In order to prevent infectious diseases such as malaria, dengue, and Zika, the company developed Kansai Anti-Mosquito Paint (AMP), an interior paint that contains an active ingredient that knocks down mosquitoes. AMP went on sale in 2014 in Malaysia, followed by Indonesia, Myanmar, Cambodia, Thailand, and Singapore.
Efforts to disseminate the technology have been underway in Zambia since 2017 as part of JICA's Private Sector Technology Dissemination Program in Africa. A study in which the paint was applied in 400 households in five different areas of the country has yielded very positive results. Comments like "I've previously had malaria twice, but never again since we applied the paint nine months ago" and "I used to have 20 to 30 mosquitoes in the room, but now there are only one or two" are frequently heard from participants.
Hiroyuki Nagano of Kansai Paint, who was involved in the development of the product, explains how it works: "The paint contains a substance that disrupts a mosquito's nervous system and has an insecticidal effect. It is safe, however, for us humans and most mammals because we can break down and excrete that substance. Not only does this paint protect our homes, it makes them more beautiful, which also has a positive psychological effect."
Although demonstration tests are still ongoing, the Zambia Environmental Management Agency has already acknowledged the benefits of AMP and has certified and approved it for sale from October 1, 2018, six months ahead of the company's expectations.
"This success would not have been possible if we had been working alone," says Toshikazu Kutsuna, head of the company's dissemination activities. "Although work on this project started back in 2015, at that time the Zambian government had no relevant testing standards because using paint to exterminate mosquitoes was a brand-new concept to them.
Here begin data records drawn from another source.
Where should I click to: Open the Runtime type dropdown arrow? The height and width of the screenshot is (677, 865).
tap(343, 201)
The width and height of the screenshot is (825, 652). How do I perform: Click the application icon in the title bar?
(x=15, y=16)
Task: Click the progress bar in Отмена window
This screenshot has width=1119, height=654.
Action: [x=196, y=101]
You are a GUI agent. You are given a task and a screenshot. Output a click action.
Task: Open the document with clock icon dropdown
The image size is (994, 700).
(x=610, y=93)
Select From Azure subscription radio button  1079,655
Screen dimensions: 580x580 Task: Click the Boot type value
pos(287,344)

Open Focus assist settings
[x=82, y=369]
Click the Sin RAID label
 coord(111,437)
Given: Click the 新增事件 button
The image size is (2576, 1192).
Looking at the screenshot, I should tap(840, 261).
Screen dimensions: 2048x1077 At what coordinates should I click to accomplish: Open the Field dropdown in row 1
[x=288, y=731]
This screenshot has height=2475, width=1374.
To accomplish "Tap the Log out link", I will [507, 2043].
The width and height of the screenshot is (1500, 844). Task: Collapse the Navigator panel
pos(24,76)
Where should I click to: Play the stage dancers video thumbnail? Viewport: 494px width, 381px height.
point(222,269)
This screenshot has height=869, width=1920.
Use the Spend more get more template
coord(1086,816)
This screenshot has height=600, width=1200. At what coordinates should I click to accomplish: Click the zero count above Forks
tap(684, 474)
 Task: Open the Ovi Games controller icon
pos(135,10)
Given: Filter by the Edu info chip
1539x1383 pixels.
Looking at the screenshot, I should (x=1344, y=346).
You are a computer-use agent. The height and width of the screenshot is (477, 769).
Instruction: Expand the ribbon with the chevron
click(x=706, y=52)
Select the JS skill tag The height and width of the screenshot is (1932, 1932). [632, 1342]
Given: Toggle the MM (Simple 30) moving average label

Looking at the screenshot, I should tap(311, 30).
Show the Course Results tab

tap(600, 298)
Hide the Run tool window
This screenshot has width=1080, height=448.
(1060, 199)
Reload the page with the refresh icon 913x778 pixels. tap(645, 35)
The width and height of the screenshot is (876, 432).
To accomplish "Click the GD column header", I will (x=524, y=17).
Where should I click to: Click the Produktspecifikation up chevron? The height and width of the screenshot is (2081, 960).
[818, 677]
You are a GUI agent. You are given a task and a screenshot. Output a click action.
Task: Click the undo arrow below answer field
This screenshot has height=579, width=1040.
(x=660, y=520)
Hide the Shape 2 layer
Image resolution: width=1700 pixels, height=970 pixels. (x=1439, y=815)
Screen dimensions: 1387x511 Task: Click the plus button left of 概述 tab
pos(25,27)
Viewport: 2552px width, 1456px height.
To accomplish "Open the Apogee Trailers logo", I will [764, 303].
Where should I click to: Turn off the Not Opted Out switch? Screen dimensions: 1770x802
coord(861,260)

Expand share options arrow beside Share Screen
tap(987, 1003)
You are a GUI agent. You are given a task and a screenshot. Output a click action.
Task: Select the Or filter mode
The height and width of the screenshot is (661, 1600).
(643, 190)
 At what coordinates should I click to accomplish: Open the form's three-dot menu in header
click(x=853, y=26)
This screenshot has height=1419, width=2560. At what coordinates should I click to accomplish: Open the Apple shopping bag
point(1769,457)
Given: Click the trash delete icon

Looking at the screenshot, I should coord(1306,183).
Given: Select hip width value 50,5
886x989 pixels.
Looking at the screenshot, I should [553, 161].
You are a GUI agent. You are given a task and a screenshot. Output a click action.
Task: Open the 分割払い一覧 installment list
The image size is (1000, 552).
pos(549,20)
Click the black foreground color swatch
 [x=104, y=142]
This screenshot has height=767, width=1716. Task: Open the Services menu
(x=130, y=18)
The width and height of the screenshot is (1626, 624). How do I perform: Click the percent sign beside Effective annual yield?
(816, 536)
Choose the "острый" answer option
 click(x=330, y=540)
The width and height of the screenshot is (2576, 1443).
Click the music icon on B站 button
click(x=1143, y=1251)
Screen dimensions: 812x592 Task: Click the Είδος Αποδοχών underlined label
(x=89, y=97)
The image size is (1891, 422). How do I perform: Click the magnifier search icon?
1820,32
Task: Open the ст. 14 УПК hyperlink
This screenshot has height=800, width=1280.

It took some time to develop evaluation methods, and talks ground to a halt," he continues.
"We explained to them that the product was sound, but I guess it wasn't convincing since we were the ones selling the product. We then started to work with JICA, and things started to go more smoothly. JICA was well aware of the situation in Zambia and was closely acquainted with key people working in government institutions. Thanks to their advocacy we were able to talk with all the right people, and the Zambians came to have a more positive stance and accelerated the approval process. Staff who were involved at the time told me that it was like the fog had lifted."
Standard countermeasures against malaria currently include the use of treated mosquito nets and spraying of insecticides. In the future we expect such measures to also include AMP, allowing even greater results to be achieved. Significant progress has been made in the field of infectious disease control thanks to Japanese technology.
Tests using AMP were also carried out at a primary school in Thailand. Because mosquitoes would avoid the classroom where AMP was applied, many children came to the classroom to sleep during the afternoon break.
AMP is on sale in ASEAN countries, as well as African countries such as Zambia and Uganda. It has no detrimental effect on the human body, making it safe for use in homes, public facilities, and commercial establishments. AMP's effect lasts for two years.
Messrs. Kutsuna and Nagano visited Zambia at the beginning of November 2018 to conduct demonstration tests. Their efforts garnered much attention in the local media.